● REQUIRED WORK: Which lines in the listing contain the word "height"? Extract each one in full.

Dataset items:
★ ★ ★ ★ ★

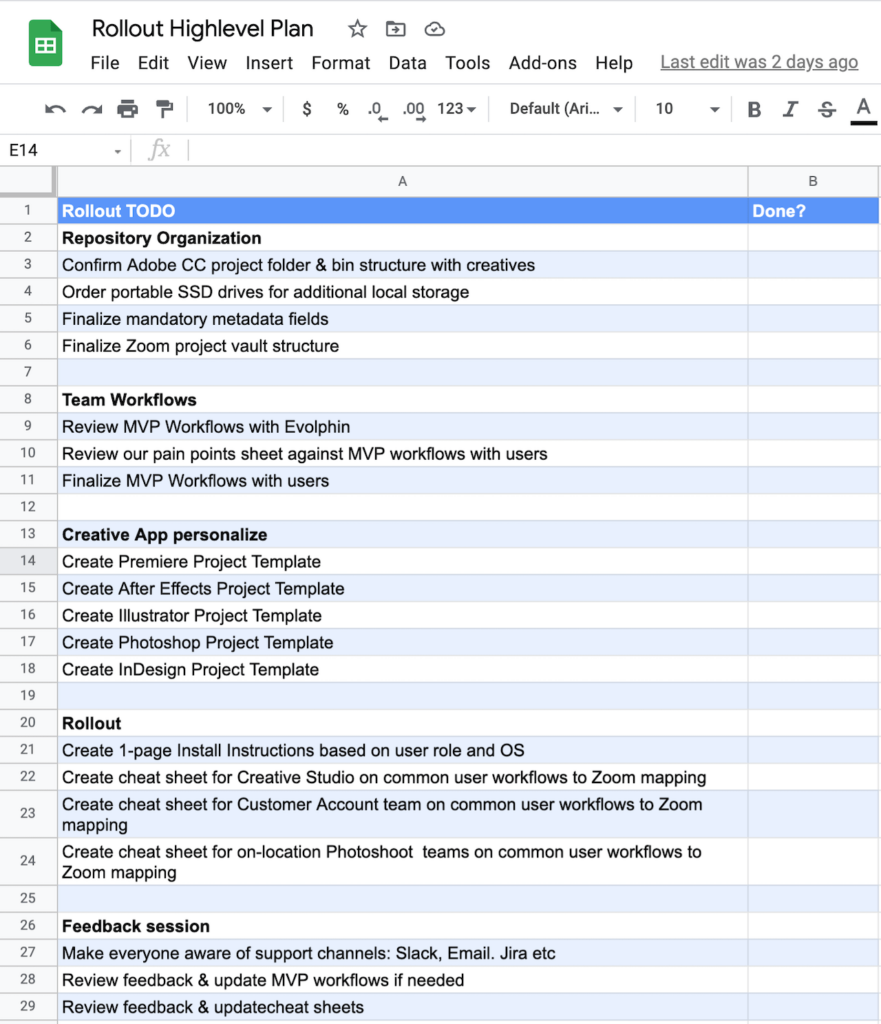Toggle bold formatting
The height and width of the screenshot is (1024, 881).
point(754,109)
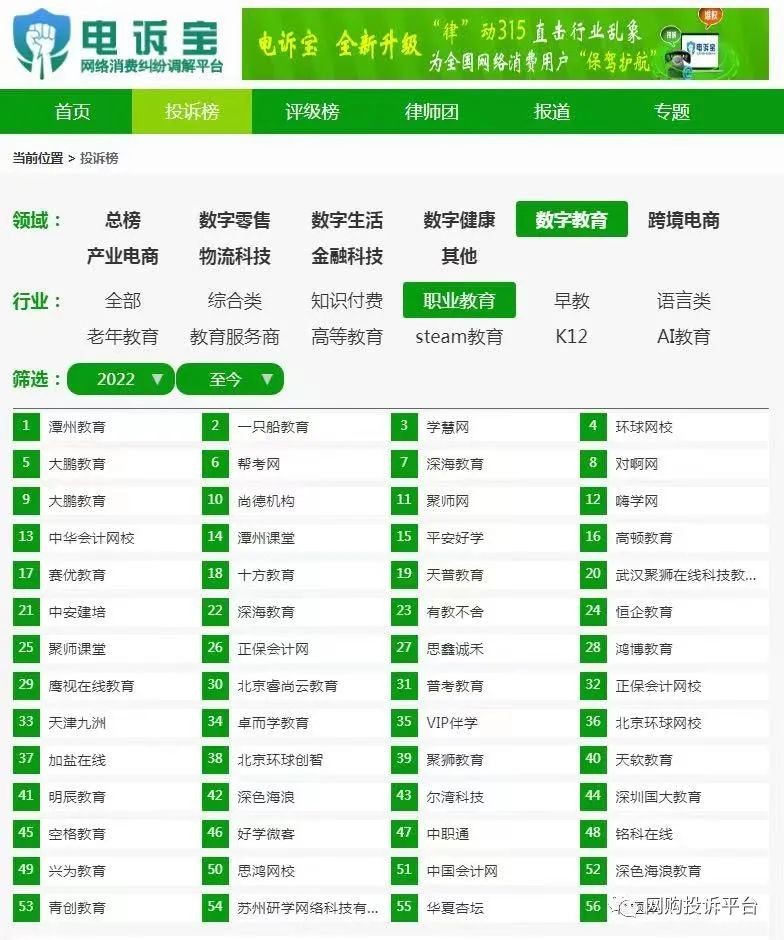Go to the 报道 tab

point(552,112)
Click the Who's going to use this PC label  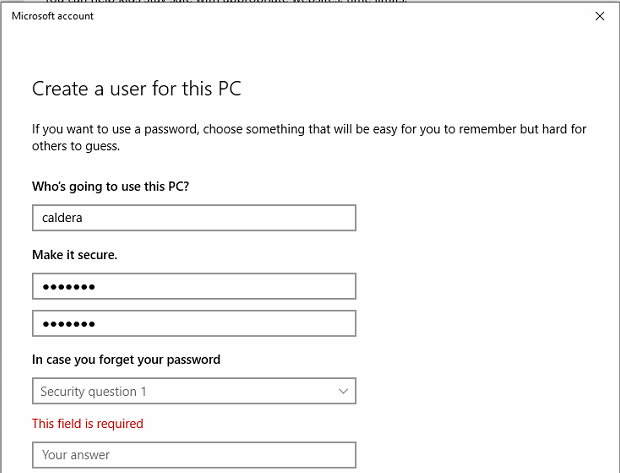pos(110,186)
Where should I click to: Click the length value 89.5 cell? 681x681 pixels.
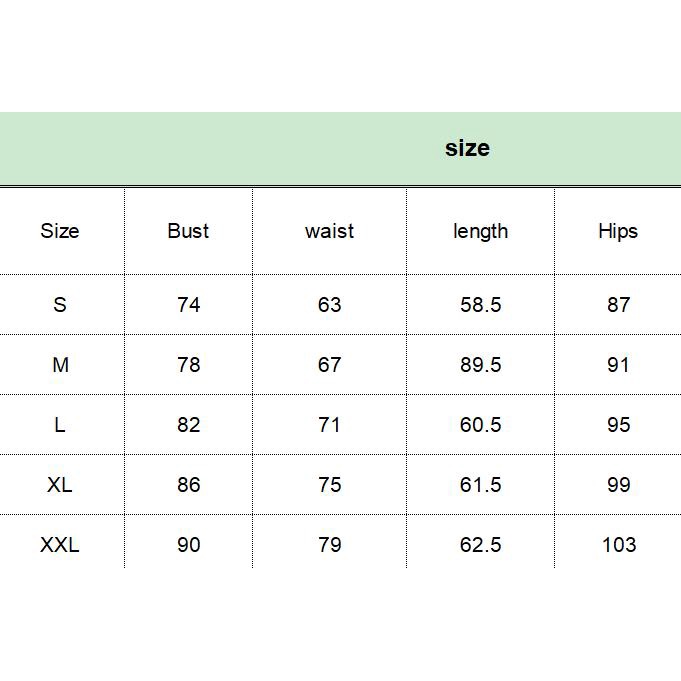tap(480, 365)
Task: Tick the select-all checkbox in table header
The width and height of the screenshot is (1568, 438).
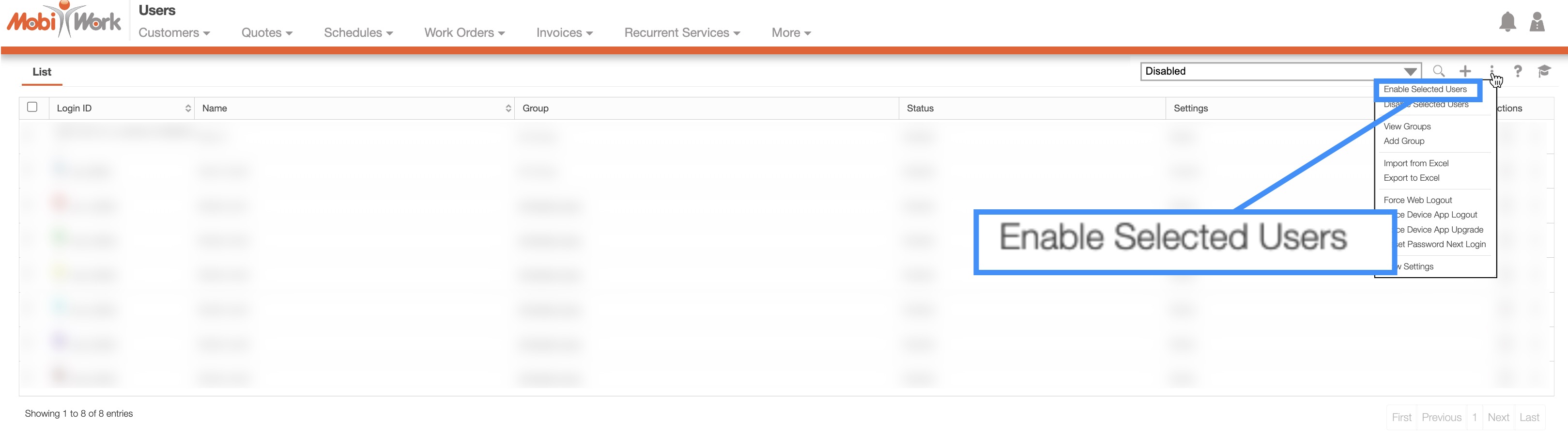Action: coord(32,107)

★ ★ ★ ★ ★

● RESULT OF THIS EXERCISE:
The height and width of the screenshot is (1024, 881).
The width and height of the screenshot is (1568, 438).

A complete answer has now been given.